## ARBEITSAUFTRAG
Geben Sie aus dem Text über den Tarifkampf an der Charité den Abschnitt wortgetreu aus, der mit den Worten „Unterstützung kam u.a.“ beginnt und mit „an dem Protest.“ endet.
┌─ TEXTAUSSCHNITT
Gewerkschaft und Bündnis erhöhen Druck auf Arbeitgeber – Verhandlungen gehen weiter
Der Kampf der Charité-Beschäftigten in Berlin für einen Tarifvertrag zu einer Mindestpersonalbesetzung und Gesundheitsschutz geht in die nächste Runde. Am Dienstag, den 17. September wurde die gewerkschaftliche Verhandlungskommission von über einhundert KollegInnen und UnterstützerInnen aus dem Bündnis „Berlinerinnen und Berliner für mehr Personal im Krankenhaus“ mit einer Protestaktion in die Tarifverhandlungen begleitet (Fotos hier).
Unterstützung kam u.a. von der jungen GEW und einer Delegation streikender Einzelhandelsbeschäftigter. Jan Richter hielt für diese KollegInnen ein Grußwort und sagte anknüpfend an den Slogan der ver.di-Betriebsgruppe „Mehr von uns ist besser für alle“: „Mehr von euch ist besser für uns!“ Auch der Berliner LINKE-Vorsitzende Klaus Lederer beteiligte sich an dem Protest.
└─
┌─ VORLIEGENDE ANGABEN
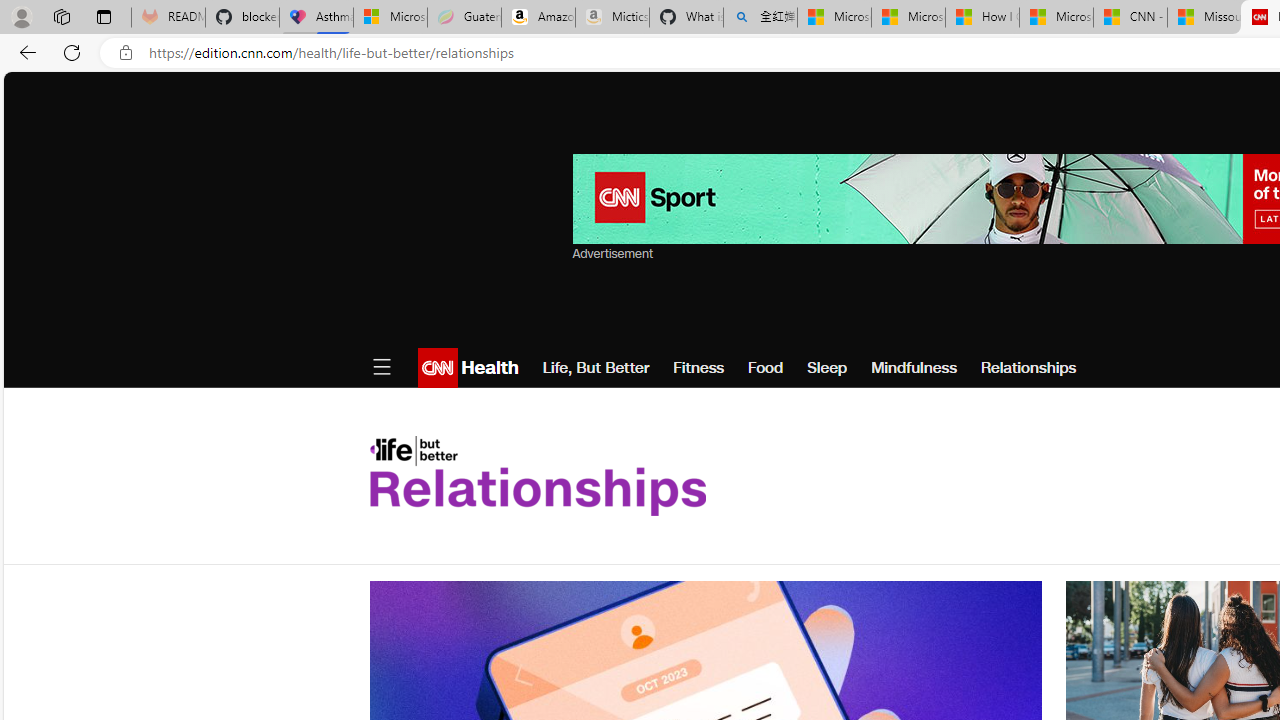  I want to click on Life, But Better - Relationships, so click(537, 476).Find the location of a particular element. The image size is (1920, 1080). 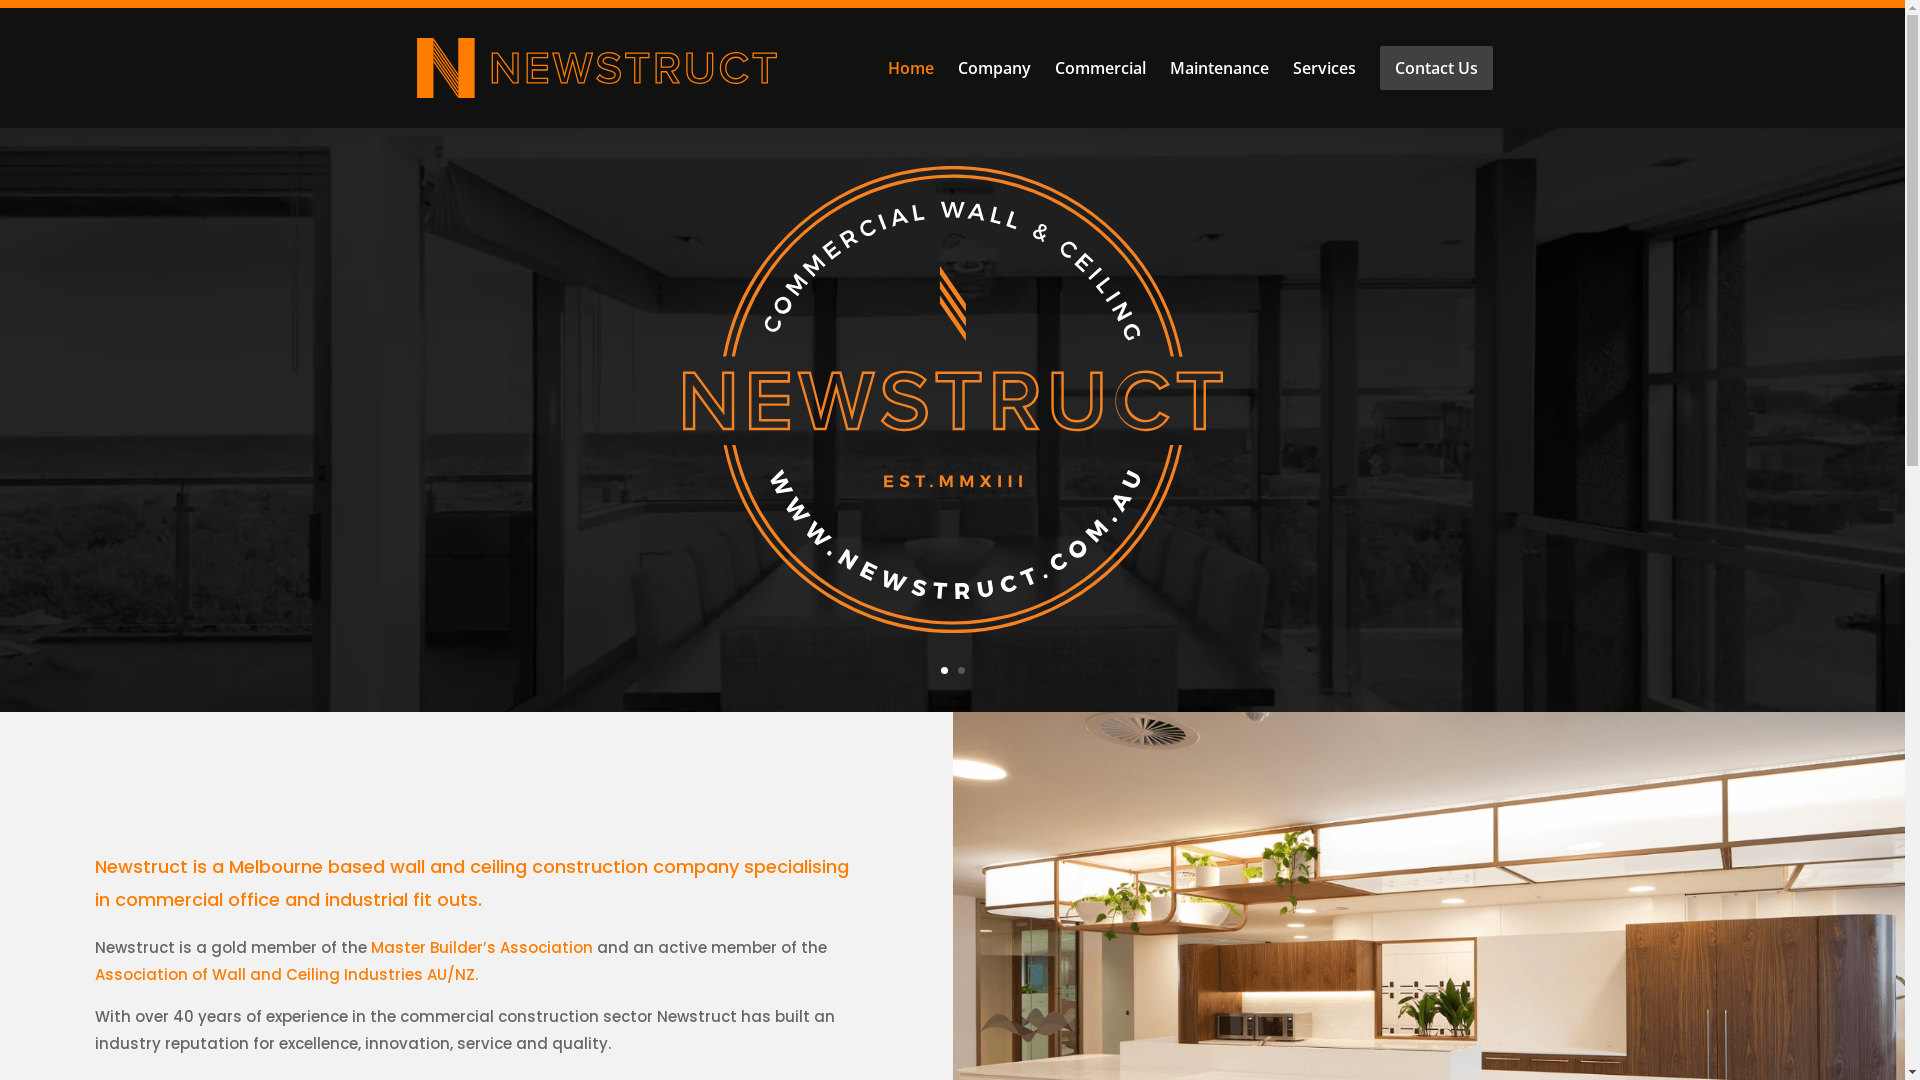

Contact Us is located at coordinates (1436, 68).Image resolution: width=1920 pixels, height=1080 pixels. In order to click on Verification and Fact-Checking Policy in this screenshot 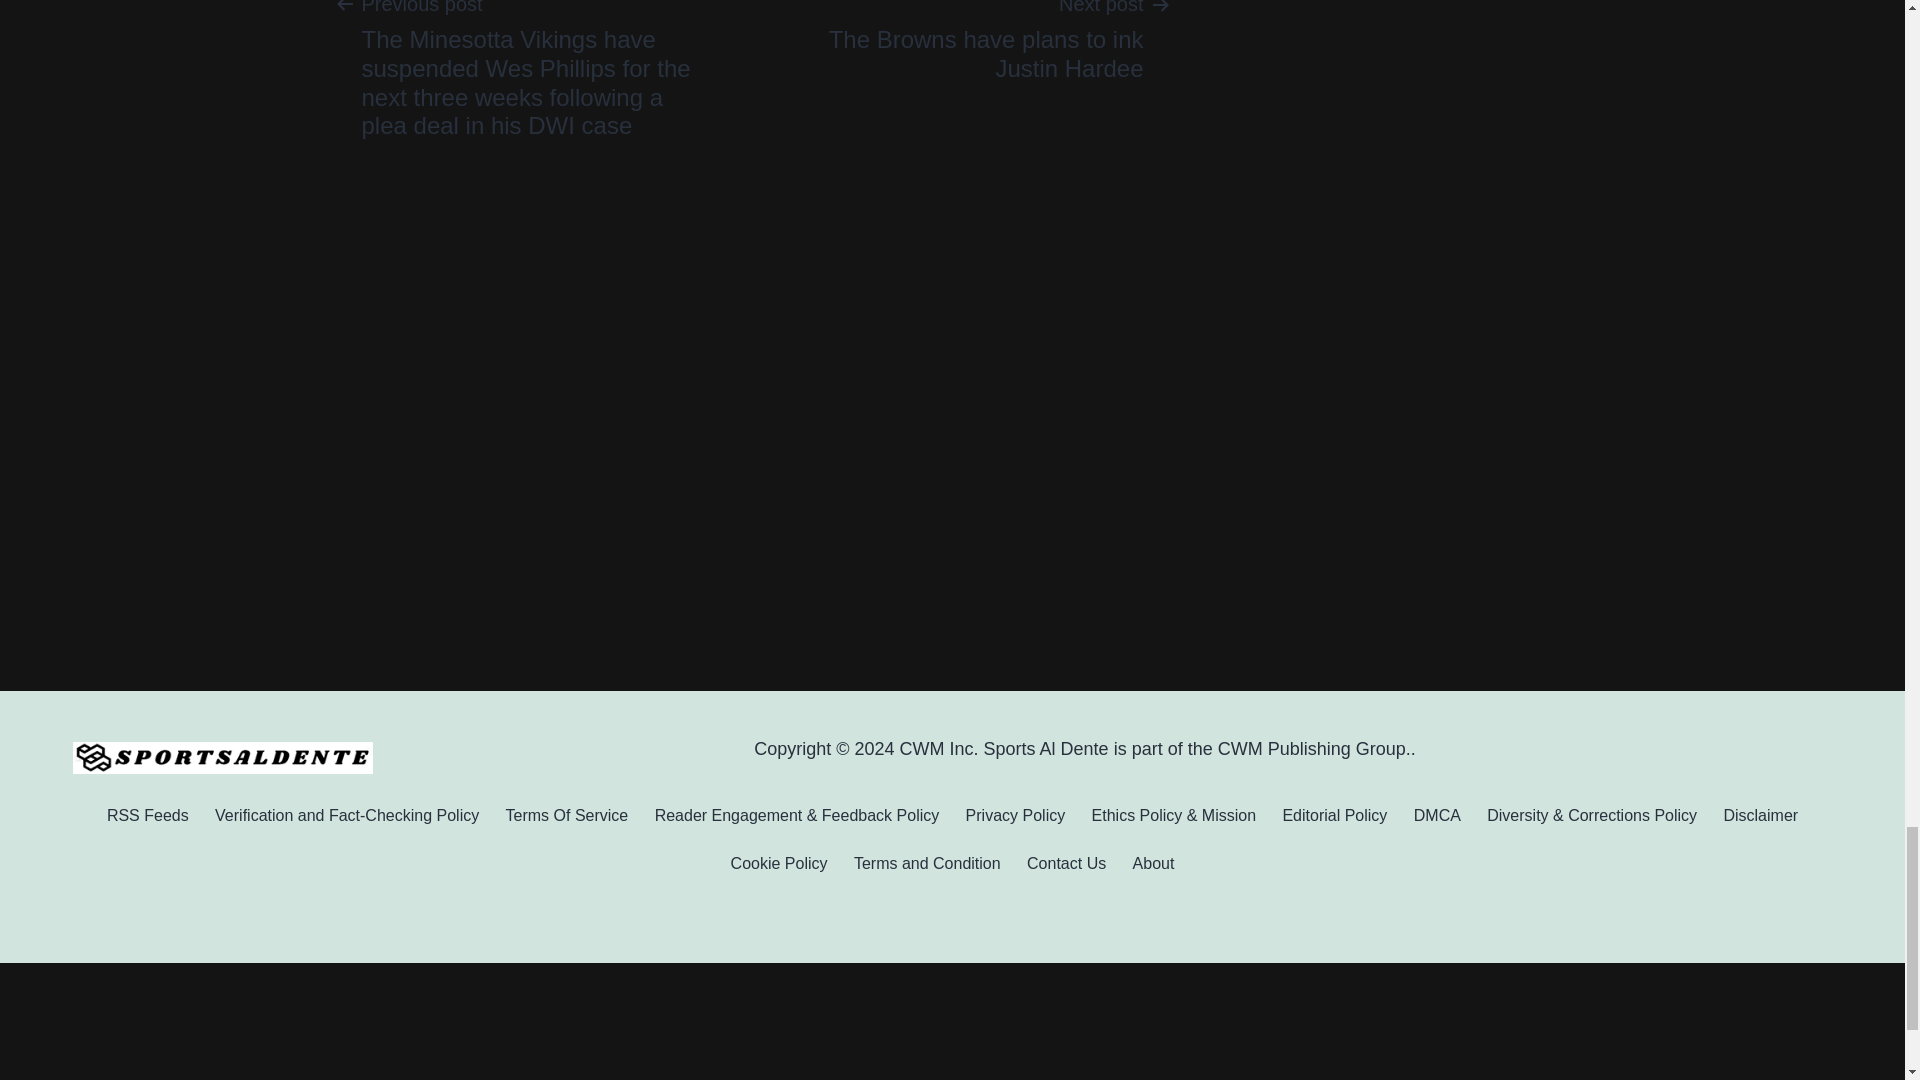, I will do `click(347, 814)`.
└─
## LÖSUNG
Unterstützung kam u.a. von der jungen GEW und einer Delegation streikender Einzelhandelsbeschäftigter. Jan Richter hielt für diese KollegInnen ein Grußwort und sagte anknüpfend an den Slogan der ver.di-Betriebsgruppe „Mehr von uns ist besser für alle“: „Mehr von euch ist besser für uns!“ Auch der Berliner LINKE-Vorsitzende Klaus Lederer beteiligte sich an dem Protest.